_WHAT THE TASK REQUIRES:_ Look for the string "computer" in the listing. Copy each line that has it.

________________________

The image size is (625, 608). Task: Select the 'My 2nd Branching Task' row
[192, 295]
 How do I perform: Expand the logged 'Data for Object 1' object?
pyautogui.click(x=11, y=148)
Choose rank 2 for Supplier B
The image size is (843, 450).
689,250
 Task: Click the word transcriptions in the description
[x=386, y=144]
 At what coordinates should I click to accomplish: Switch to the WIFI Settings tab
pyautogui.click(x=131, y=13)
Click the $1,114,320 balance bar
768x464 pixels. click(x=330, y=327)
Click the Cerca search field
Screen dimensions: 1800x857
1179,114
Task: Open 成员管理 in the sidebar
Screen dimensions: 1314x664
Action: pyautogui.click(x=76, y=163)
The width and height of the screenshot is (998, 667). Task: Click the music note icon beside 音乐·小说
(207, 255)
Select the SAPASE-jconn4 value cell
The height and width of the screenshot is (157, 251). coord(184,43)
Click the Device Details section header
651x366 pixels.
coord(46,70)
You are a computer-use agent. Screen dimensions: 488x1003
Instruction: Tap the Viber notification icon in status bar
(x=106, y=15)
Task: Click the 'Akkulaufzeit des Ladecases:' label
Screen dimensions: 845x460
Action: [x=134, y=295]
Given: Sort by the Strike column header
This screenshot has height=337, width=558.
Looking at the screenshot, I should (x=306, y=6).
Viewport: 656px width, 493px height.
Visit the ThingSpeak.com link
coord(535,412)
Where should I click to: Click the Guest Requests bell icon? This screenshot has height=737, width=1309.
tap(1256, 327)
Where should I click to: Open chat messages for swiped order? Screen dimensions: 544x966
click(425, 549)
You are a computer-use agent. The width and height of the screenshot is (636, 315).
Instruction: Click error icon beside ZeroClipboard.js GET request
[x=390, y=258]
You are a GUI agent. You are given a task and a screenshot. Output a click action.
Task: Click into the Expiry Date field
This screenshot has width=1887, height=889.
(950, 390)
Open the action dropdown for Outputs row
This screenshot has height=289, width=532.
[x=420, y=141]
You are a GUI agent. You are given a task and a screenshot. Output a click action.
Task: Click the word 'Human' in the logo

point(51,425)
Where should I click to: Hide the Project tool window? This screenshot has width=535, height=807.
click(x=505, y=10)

________________________

_TASK RESPONSE:_
You are a computer-use agent. Screen dimensions: 488x1003
You are a computer-use agent. The width and height of the screenshot is (636, 315).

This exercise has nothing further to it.